* [The request]
Return the stretch of items from the line containing "Task: Uncheck the first Adult ticket checkbox" through the line containing "[x=265, y=559]", reproducing each line exactly as it stands. Include both of those end lines and nothing outside this span.

* [Input for this task]
■ ■ ■ ■ ■ ■ ■

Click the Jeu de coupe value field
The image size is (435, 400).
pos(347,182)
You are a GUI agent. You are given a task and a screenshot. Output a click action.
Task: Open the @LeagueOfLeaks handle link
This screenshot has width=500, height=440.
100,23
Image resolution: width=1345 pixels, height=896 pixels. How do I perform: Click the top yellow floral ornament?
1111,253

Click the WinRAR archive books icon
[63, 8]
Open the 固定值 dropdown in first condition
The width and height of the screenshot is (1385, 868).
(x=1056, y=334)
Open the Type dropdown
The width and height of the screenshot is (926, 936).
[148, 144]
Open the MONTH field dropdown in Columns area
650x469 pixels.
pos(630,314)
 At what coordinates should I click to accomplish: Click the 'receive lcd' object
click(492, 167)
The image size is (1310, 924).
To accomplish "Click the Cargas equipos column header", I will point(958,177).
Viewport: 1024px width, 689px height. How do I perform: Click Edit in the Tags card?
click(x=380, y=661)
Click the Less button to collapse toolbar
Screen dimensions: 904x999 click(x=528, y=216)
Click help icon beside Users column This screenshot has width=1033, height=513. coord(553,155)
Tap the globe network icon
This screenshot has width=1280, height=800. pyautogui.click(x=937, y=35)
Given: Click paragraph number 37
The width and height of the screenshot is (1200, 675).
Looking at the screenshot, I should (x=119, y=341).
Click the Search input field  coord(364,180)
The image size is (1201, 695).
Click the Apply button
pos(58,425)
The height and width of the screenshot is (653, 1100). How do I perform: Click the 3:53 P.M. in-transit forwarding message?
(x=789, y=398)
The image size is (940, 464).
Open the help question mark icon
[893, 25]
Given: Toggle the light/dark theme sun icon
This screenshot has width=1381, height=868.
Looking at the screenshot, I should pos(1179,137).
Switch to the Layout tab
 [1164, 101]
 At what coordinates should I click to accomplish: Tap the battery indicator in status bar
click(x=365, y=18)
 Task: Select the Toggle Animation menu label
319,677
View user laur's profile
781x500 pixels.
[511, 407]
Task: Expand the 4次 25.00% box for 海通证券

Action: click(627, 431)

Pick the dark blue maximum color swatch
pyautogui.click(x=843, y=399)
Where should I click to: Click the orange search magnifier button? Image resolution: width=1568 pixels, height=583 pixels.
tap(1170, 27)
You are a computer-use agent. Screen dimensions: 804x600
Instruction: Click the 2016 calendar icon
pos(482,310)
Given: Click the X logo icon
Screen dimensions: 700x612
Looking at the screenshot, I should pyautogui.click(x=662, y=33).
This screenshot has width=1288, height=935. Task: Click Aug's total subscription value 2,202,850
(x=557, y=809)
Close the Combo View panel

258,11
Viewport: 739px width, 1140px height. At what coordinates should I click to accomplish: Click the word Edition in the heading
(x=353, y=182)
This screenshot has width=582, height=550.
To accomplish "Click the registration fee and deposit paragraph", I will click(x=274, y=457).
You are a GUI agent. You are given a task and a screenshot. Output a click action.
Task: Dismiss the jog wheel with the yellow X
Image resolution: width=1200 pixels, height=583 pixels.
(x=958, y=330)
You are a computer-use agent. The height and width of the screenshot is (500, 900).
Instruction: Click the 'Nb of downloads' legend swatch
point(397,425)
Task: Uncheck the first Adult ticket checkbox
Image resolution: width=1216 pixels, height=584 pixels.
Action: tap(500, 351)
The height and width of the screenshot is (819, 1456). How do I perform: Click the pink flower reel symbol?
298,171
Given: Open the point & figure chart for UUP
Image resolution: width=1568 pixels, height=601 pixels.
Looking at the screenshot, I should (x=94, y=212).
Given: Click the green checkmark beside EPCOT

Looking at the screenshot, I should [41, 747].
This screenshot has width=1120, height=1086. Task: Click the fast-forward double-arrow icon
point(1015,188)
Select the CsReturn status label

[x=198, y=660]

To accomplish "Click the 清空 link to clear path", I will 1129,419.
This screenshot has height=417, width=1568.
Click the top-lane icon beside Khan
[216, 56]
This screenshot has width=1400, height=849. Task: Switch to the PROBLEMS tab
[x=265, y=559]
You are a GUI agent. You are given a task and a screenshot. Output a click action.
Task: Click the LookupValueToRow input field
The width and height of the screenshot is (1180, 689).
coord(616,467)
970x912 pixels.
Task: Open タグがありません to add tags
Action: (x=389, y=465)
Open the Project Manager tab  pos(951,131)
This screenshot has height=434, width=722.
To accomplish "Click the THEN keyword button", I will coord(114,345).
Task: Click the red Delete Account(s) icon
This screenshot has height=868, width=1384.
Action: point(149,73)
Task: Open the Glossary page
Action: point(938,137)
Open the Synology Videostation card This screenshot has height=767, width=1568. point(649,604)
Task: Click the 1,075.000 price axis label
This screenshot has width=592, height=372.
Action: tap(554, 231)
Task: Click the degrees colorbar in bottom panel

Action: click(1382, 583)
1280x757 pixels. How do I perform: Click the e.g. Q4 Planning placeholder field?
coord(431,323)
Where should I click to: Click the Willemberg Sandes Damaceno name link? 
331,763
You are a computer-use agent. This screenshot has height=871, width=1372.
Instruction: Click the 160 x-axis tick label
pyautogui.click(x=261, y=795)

■ ■ ■ ■ ■ ■ ■

* [Response to this task]
Task: Uncheck the first Adult ticket checkbox
Image resolution: width=1216 pixels, height=584 pixels.
Action: tap(500, 351)
The height and width of the screenshot is (819, 1456). How do I perform: Click the pink flower reel symbol?
298,171
Given: Open the point & figure chart for UUP
Image resolution: width=1568 pixels, height=601 pixels.
Looking at the screenshot, I should (x=94, y=212).
Given: Click the green checkmark beside EPCOT

Looking at the screenshot, I should [41, 747].
This screenshot has width=1120, height=1086. Task: Click the fast-forward double-arrow icon
point(1015,188)
Select the CsReturn status label

[x=198, y=660]

To accomplish "Click the 清空 link to clear path", I will 1129,419.
This screenshot has height=417, width=1568.
Click the top-lane icon beside Khan
[216, 56]
This screenshot has width=1400, height=849. Task: Switch to the PROBLEMS tab
[x=265, y=559]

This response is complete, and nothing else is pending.